The boys swim team wins GAC championship with a score of 343

On Thursday, the boys swim team won its first GAC Conference Championship in school history. The team finished with a total of 343 points, beating the second place team, Francis Howell, by 10 points. With such a close score at the end of the meet, it was the 400-yard freestyle relay that determined victory.

“Near the end of the meet no one expected Howell to come out of no where and almost beat us,” senior Ryan Macy said. “It was the last relay of the meet and we knew we had to swim our best.”

Seniors Macy, Andrew Smith, and sophomores Zachary Rogers and Derek Mielke were the last relay team of the meet. According to Mielke, the swimmers realized the entire meet depended on their relay, so they swam through their nerves finishing the relay with a time of 3:22.28.

“It was a relief to find out that we had won,” Mielke said. “The entire team was on edge during that last relay and it felt good to prove ourselves after barely losing last year’s conference.”

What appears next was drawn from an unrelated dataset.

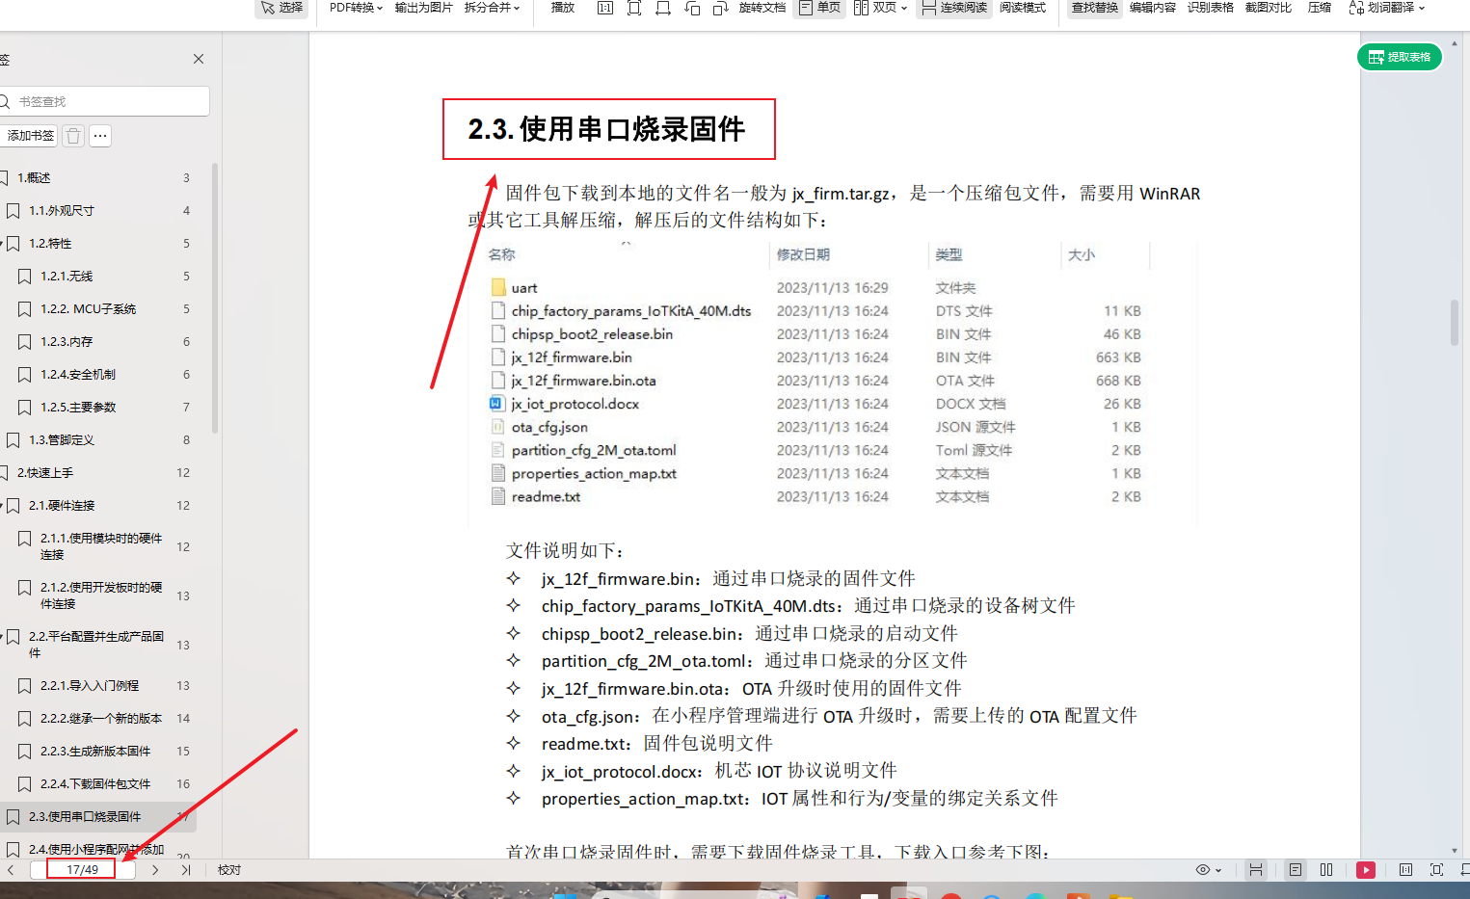Expand the 拆分合并 dropdown menu
The height and width of the screenshot is (899, 1470).
pyautogui.click(x=492, y=8)
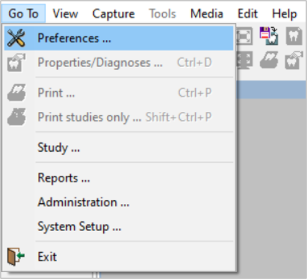
Task: Select Exit in the Go To menu
Action: (119, 257)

This GAC championship ended the team’s most successful season in school history with a record of 16-1 in dual/tri-meets.

“We’ve been battling for this title for four years and I am proud that we are the first Howell school ever to accomplish that,” Smith said. “I’ve seen this team through its worst and now its best and I feel honored to be a part of this crazy experience and see our team transform.”

With a new championship title, the swim team looks forward to compete at state this Friday and Saturday. At state, swimmers can only swim in four individual events. Mielke, Smith, and Rogers qualified in more than four events allowing seniors Ryan Macy, Grant Koehler and sophomores Eric Macy and Jeffrey Connor to compete in the 200-yard freestyle relay.

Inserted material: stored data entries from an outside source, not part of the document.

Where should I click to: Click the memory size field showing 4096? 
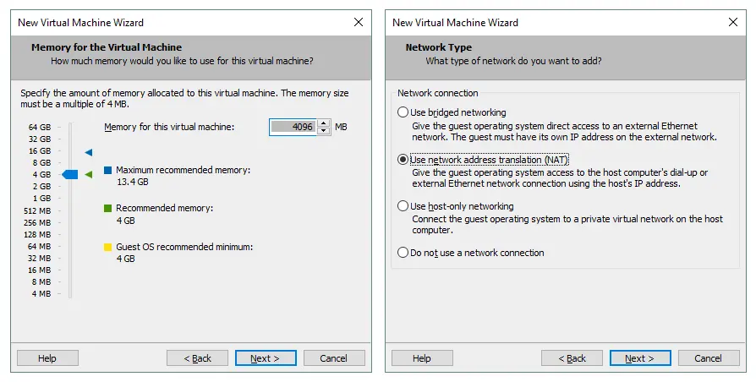(293, 127)
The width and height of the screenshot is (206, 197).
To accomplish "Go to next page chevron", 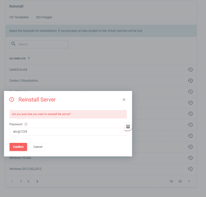I will [x=37, y=181].
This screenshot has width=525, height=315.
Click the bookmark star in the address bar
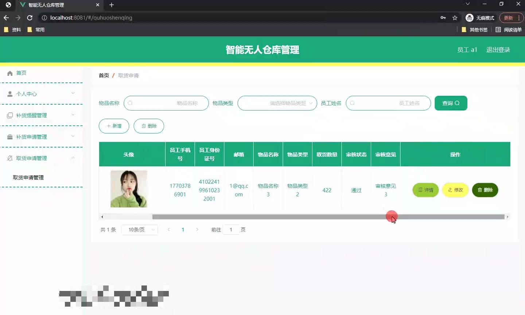454,18
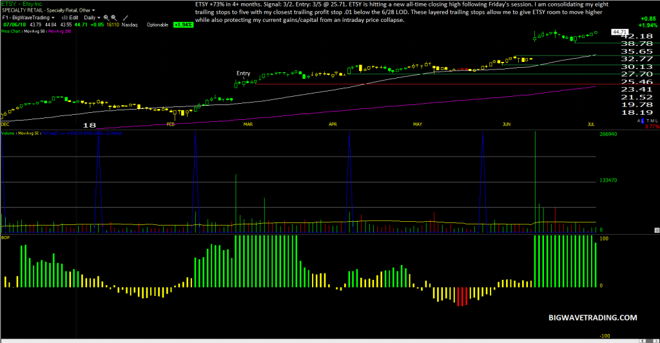The image size is (660, 343).
Task: Click the scrollbar left arrow at bottom
Action: pyautogui.click(x=642, y=341)
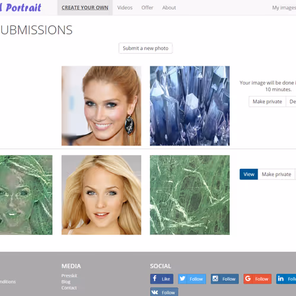Screen dimensions: 296x296
Task: Click the Google Follow button
Action: pyautogui.click(x=258, y=279)
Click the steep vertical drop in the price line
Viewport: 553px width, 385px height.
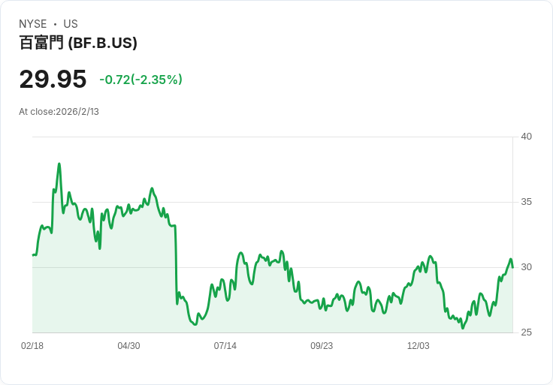coord(176,263)
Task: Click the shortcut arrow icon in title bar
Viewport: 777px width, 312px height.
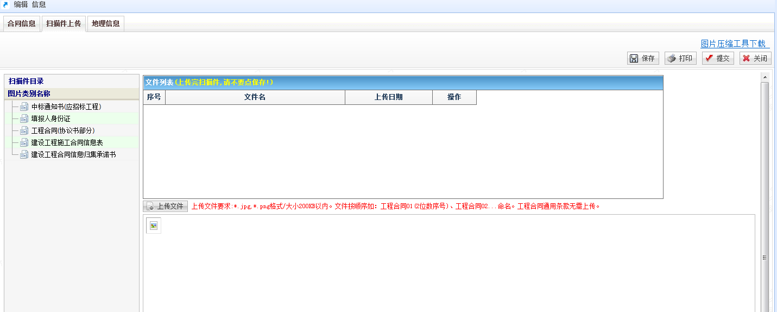Action: pos(6,5)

“Our 200-yard medley relay is ranked seventh in conference,” Ryan Macy said. “If we swim well and make sure no one tops us, we might have a shot at a medal.”

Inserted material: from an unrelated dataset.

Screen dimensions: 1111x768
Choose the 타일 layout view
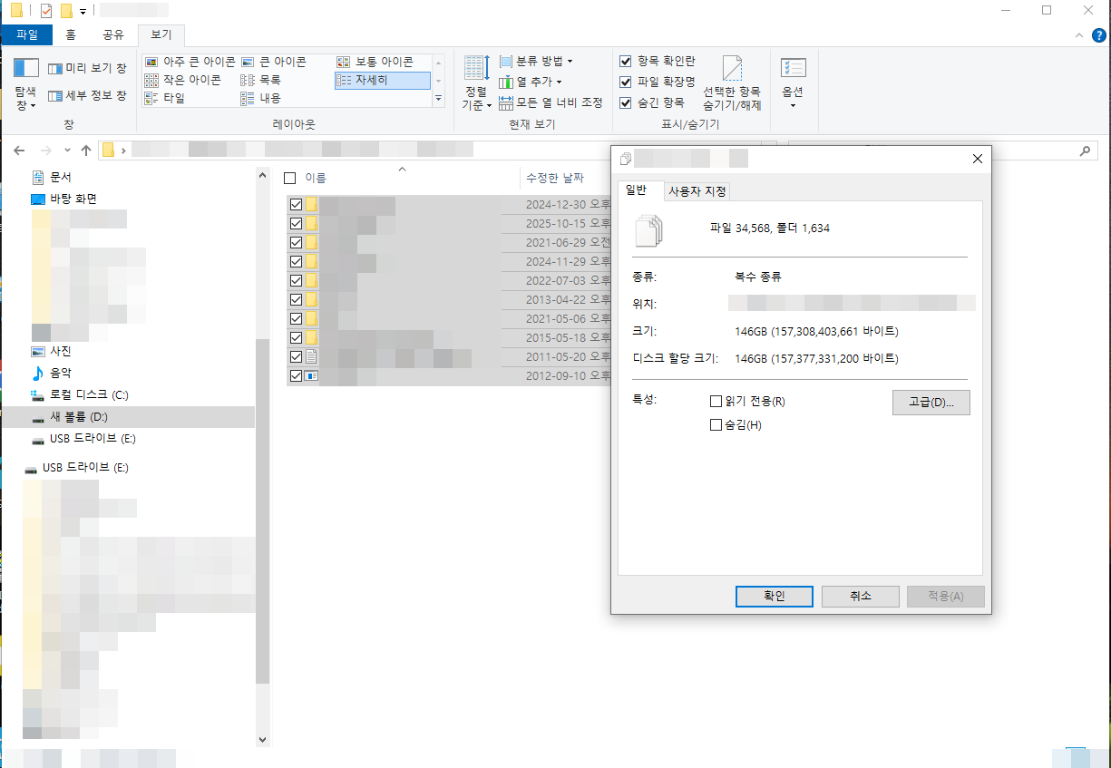(164, 98)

This week, the team continues to practice daily in order to prepare for state. Practices although daily, are now tapered, meaning the team swims shorter yards for a shorter amount of time allowing the swimmers to rest and store their energy.

“As long as no one gets hurt and we all stay focused I believe the team can make the top ten this year,” Rogers said. “Everyone who is qualified has been to state before and this year we are even faster and ready to show everyone what we can do.”